Using the records below, reproduce exactly the lines from the one containing "Screen dimensions: 1435x840" through the end, and nothing more; skip the images.

[Records drawn from a dataset]
----

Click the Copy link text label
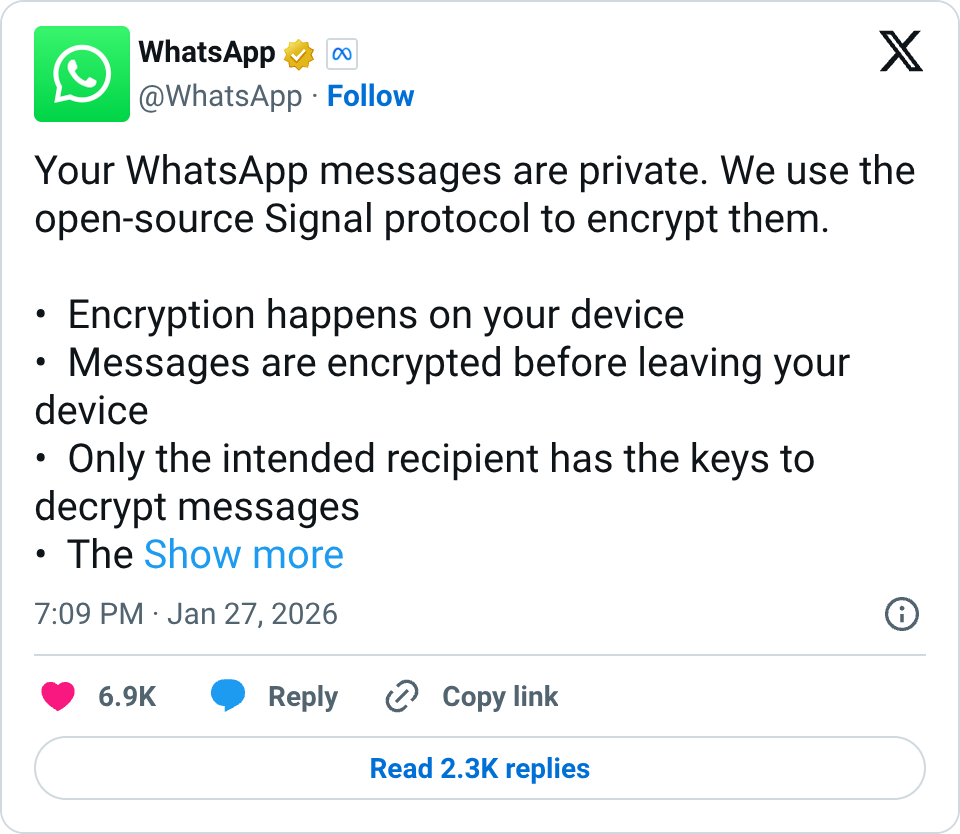 tap(500, 696)
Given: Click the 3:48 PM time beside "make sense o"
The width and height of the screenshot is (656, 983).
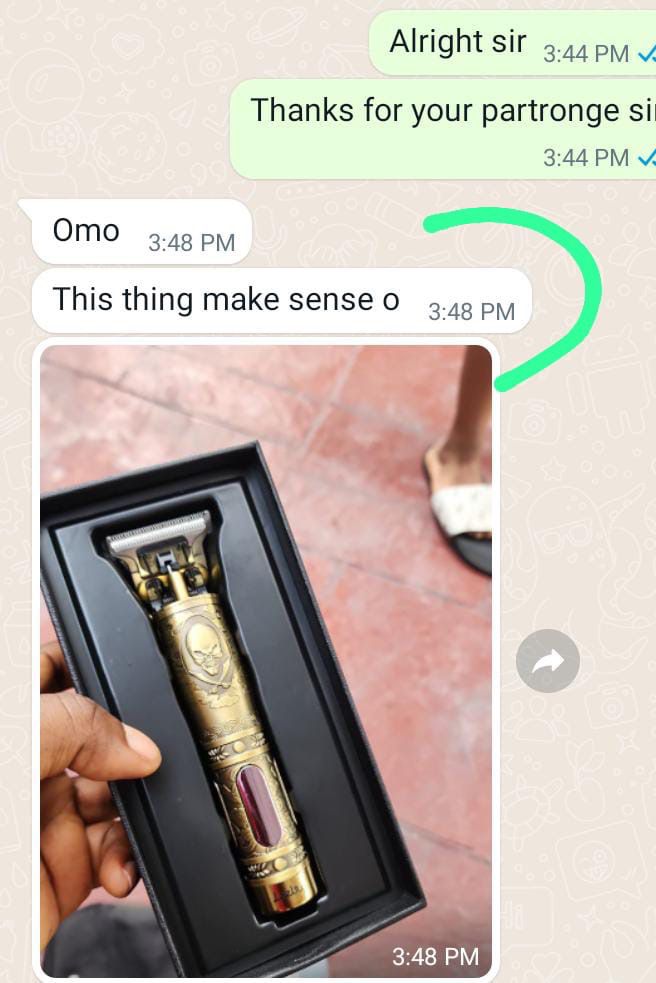Looking at the screenshot, I should click(x=472, y=312).
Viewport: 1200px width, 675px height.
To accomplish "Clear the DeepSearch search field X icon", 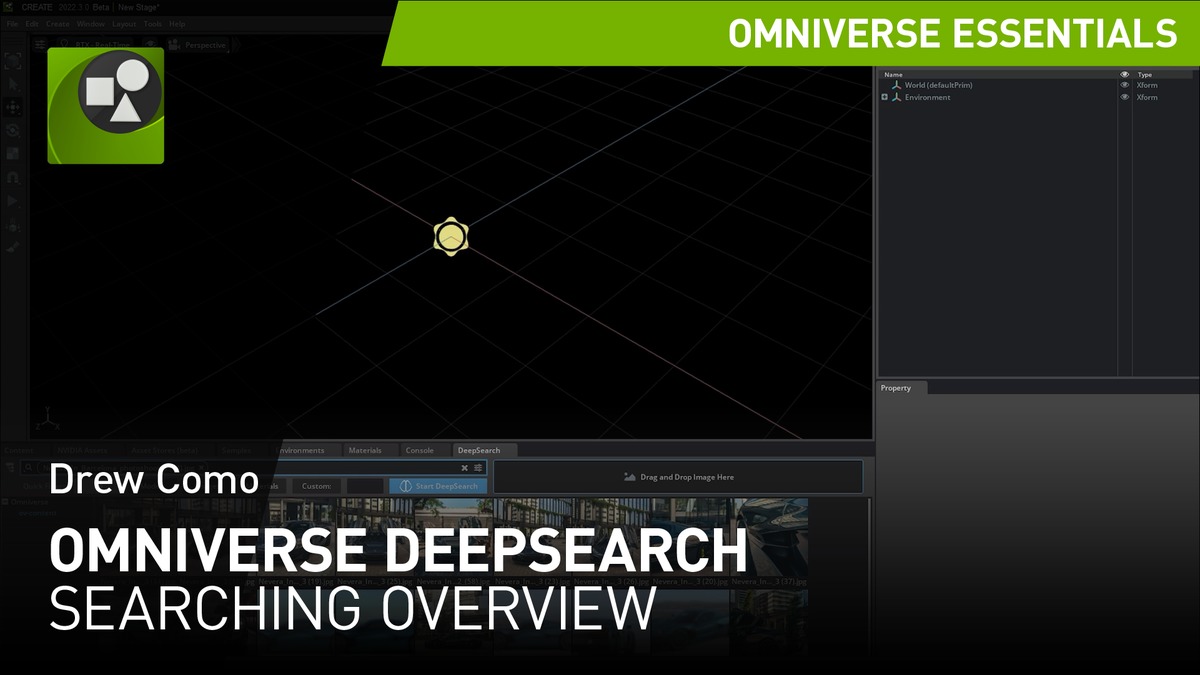I will 464,467.
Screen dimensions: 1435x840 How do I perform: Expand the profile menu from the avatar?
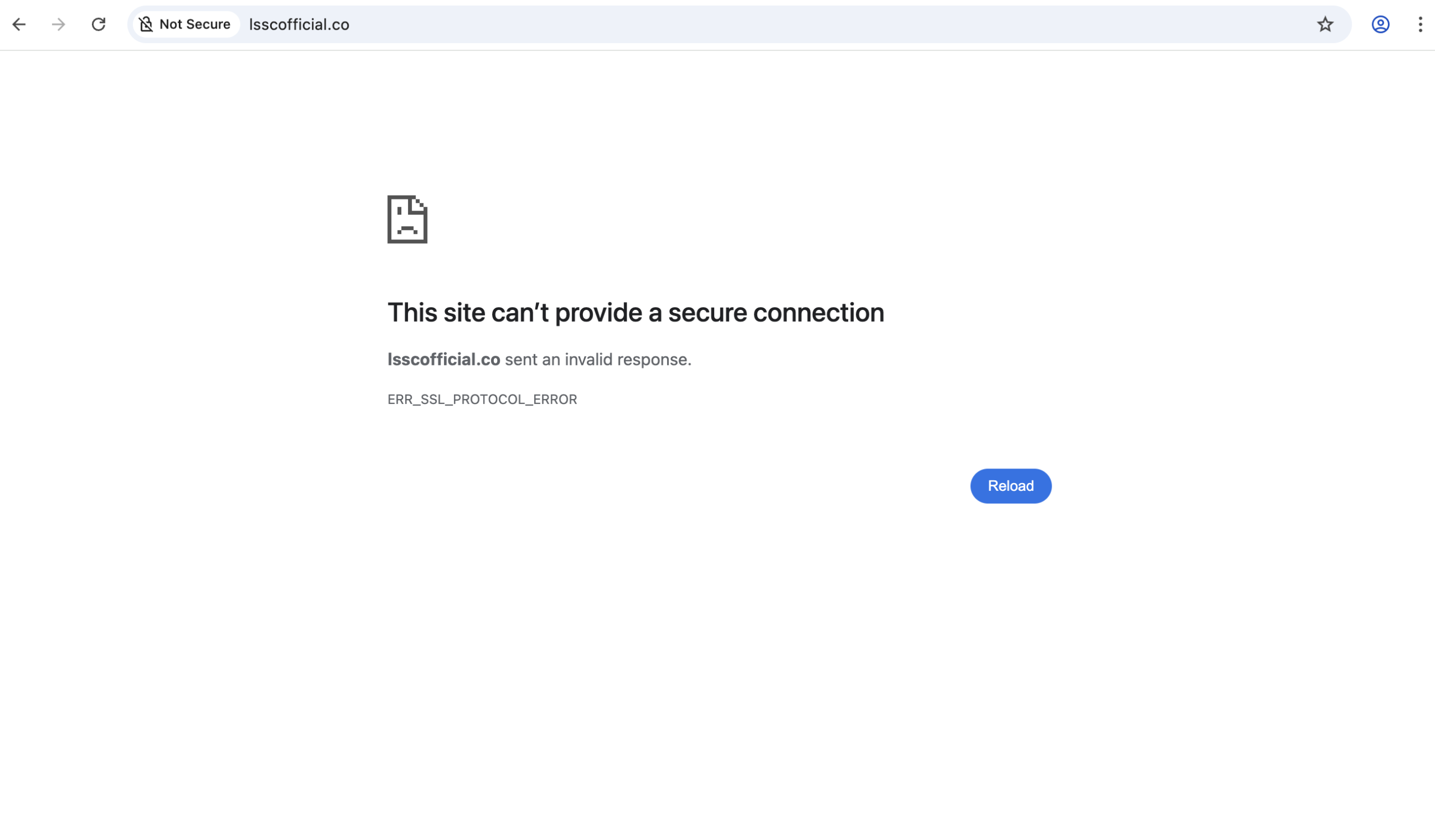(1380, 25)
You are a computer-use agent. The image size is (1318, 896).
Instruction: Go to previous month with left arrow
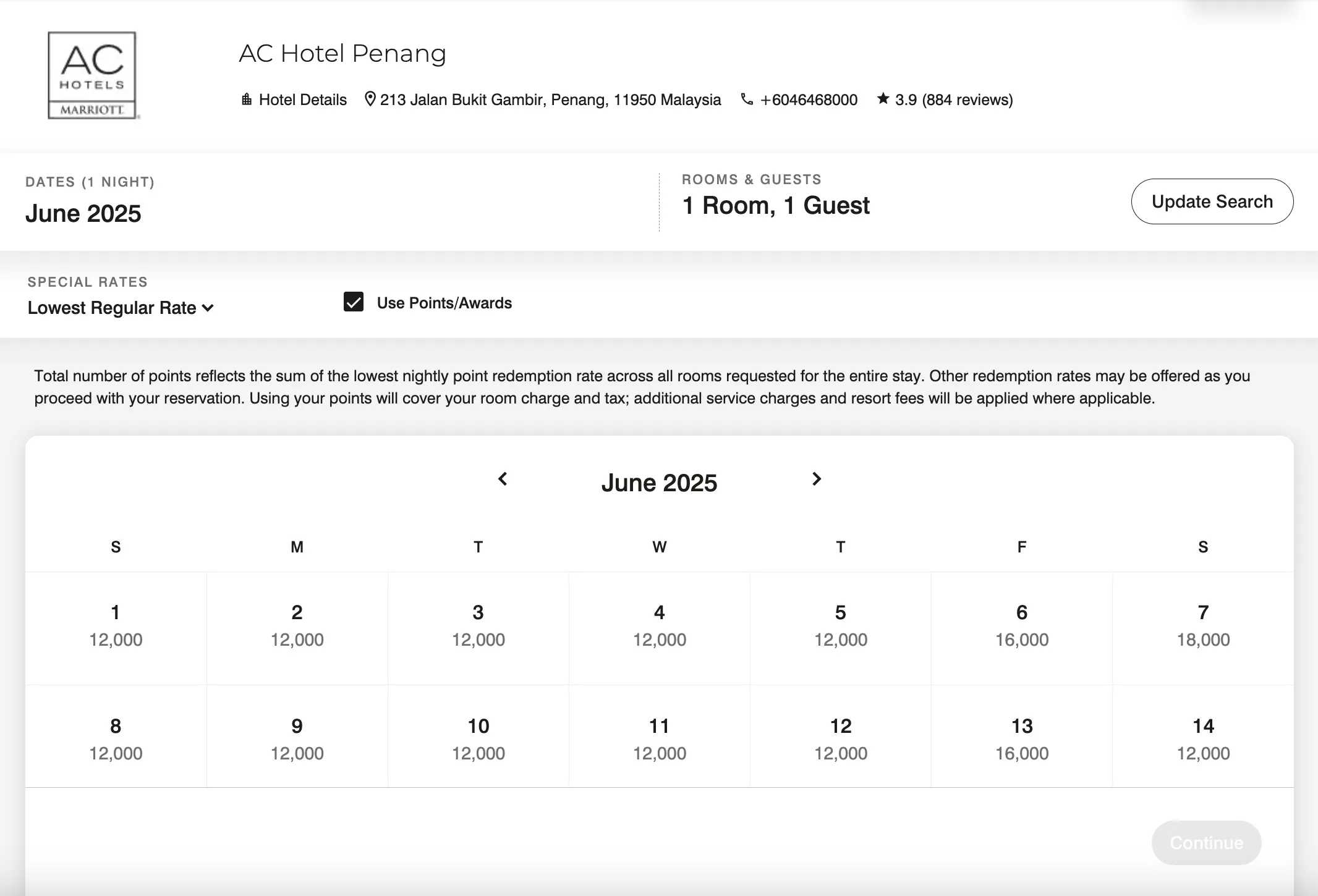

----

→ Response to this task:
Screen dimensions: 1435x840 How do I perform: Expand the profile menu from the avatar?
(1380, 25)
You are a computer-use agent. The image size is (1318, 896).
Instruction: Go to previous month with left arrow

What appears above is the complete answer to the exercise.